Start of Block

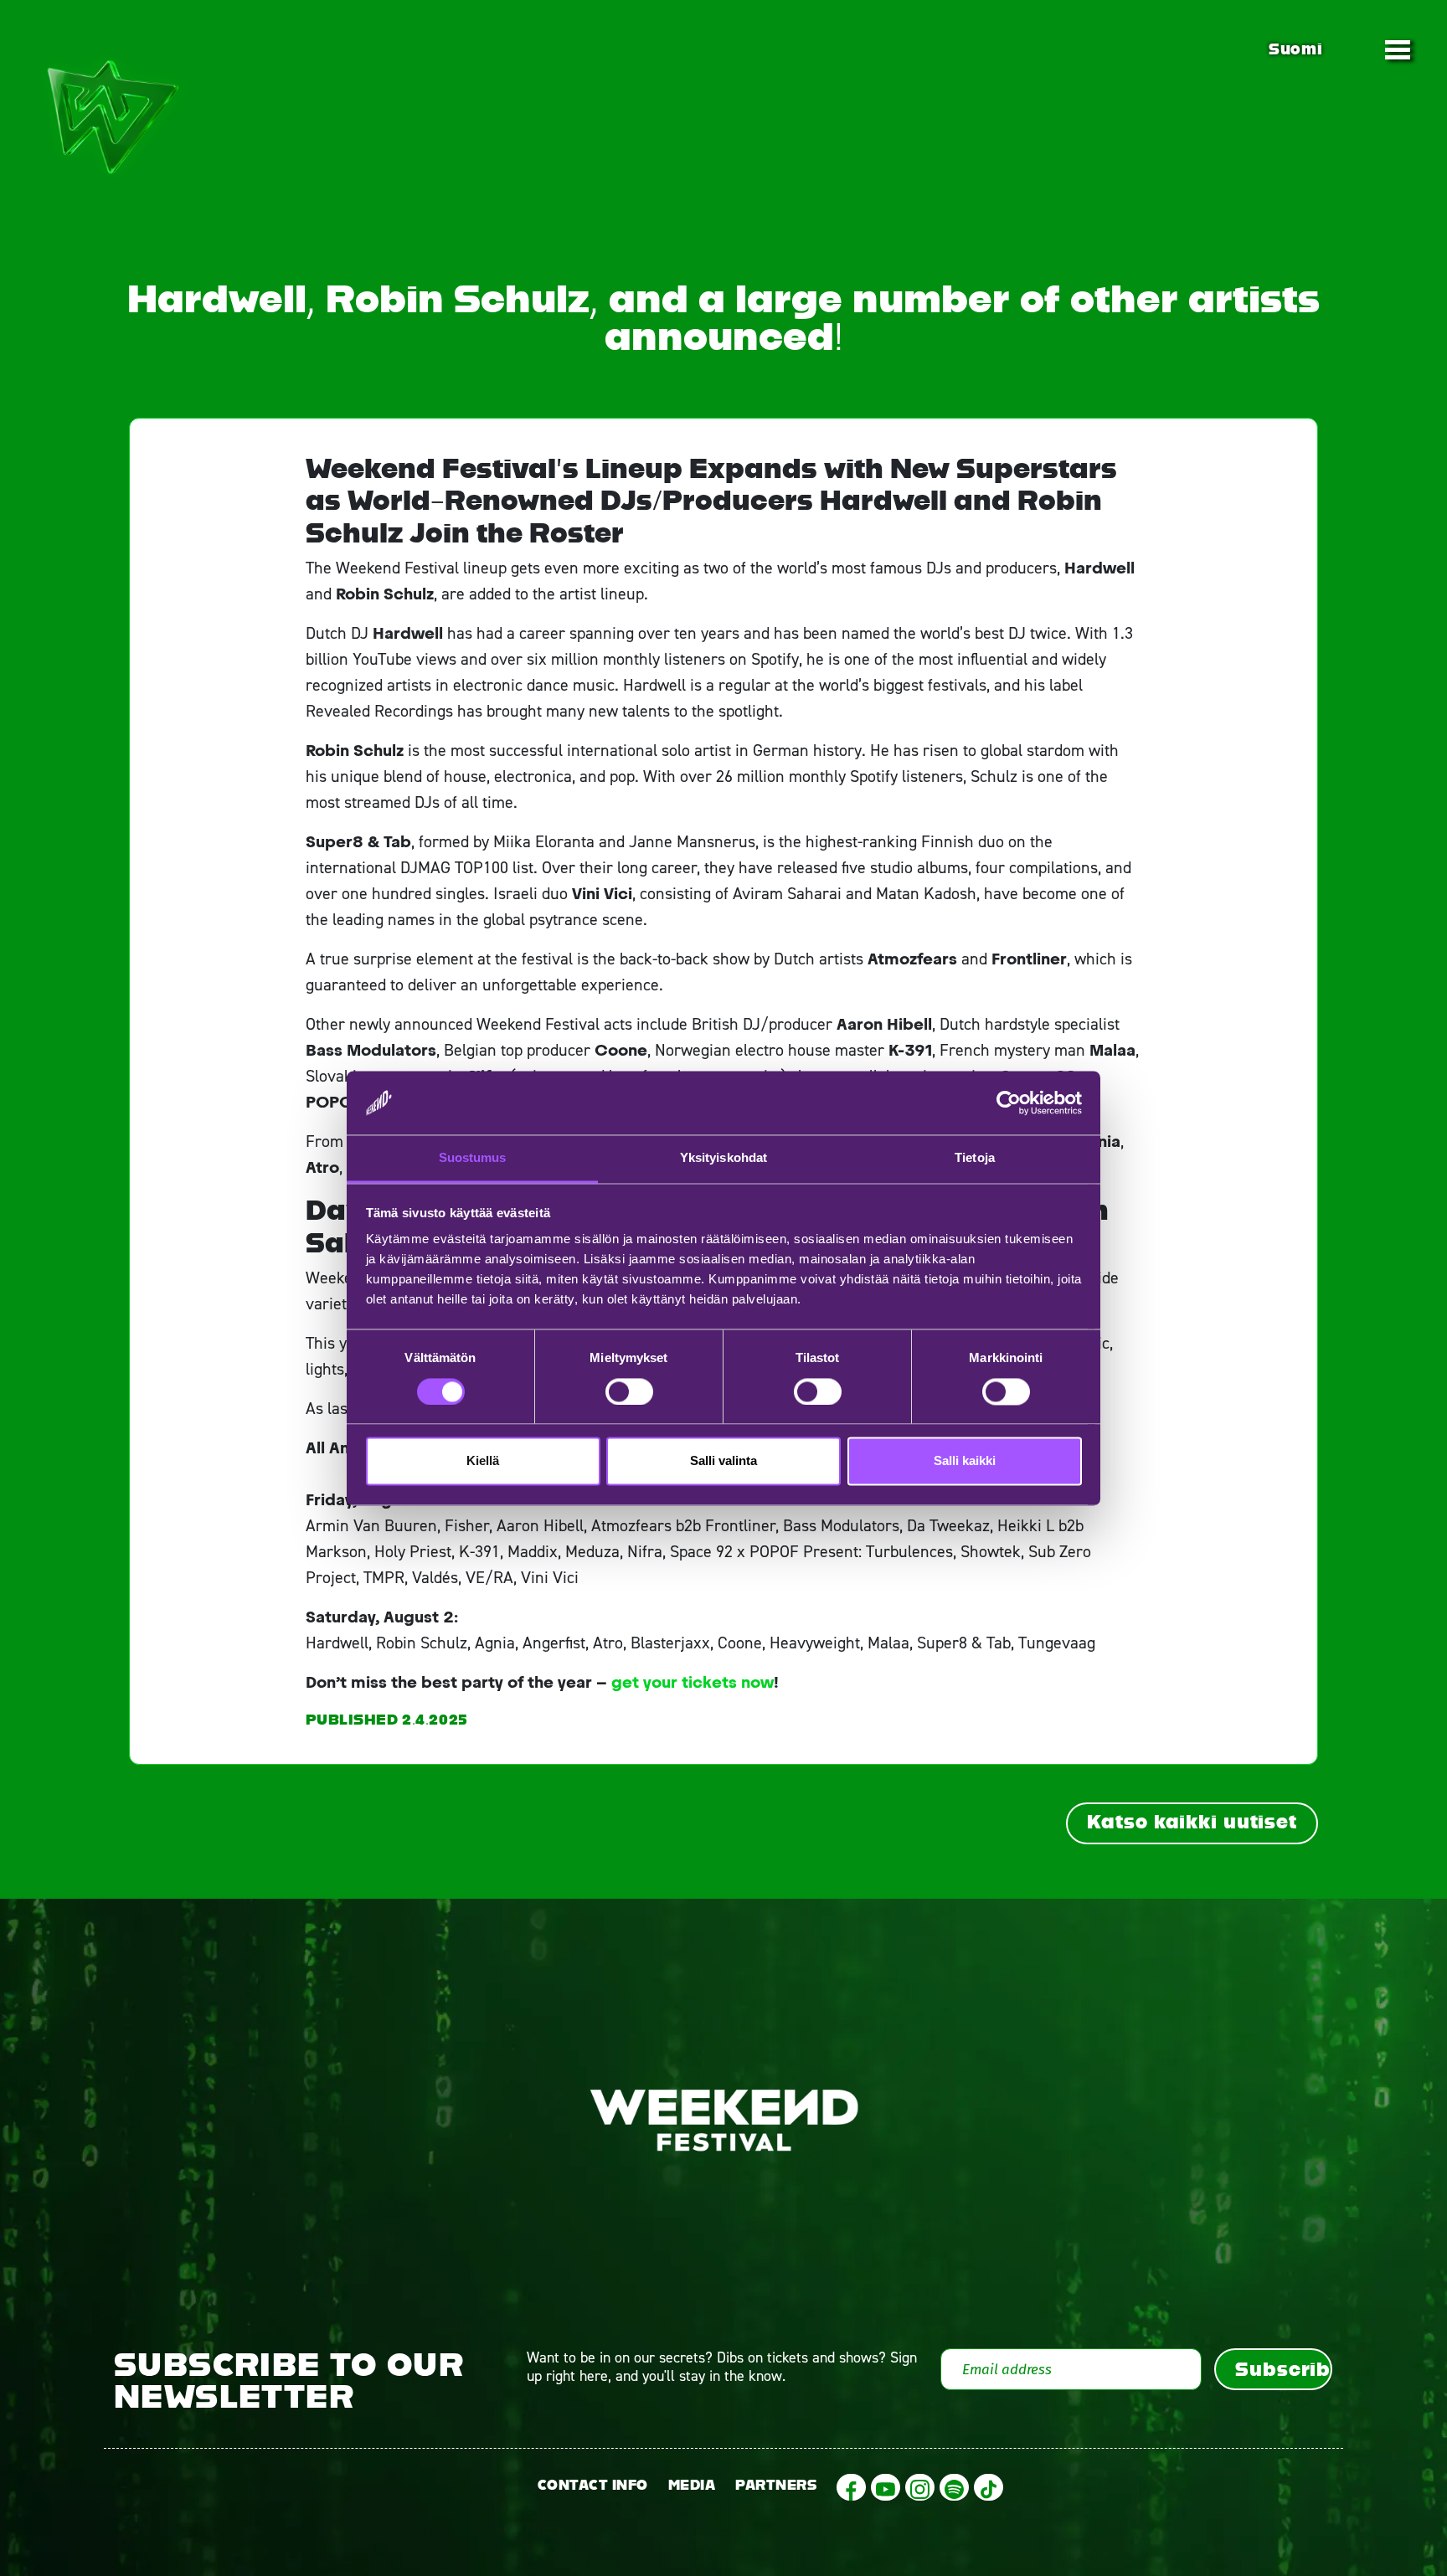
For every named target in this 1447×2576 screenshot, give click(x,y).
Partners (775, 2485)
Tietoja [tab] (975, 1158)
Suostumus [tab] (473, 1158)
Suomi (1296, 49)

End of Block

- Action item
For each record above, write out every line exactly and skip the pictures.

- Written solution
For every named target in this 1447×2576 screenshot, give click(x,y).
Partners (775, 2485)
Tietoja [tab] (975, 1158)
Suostumus [tab] (473, 1158)
Suomi (1296, 49)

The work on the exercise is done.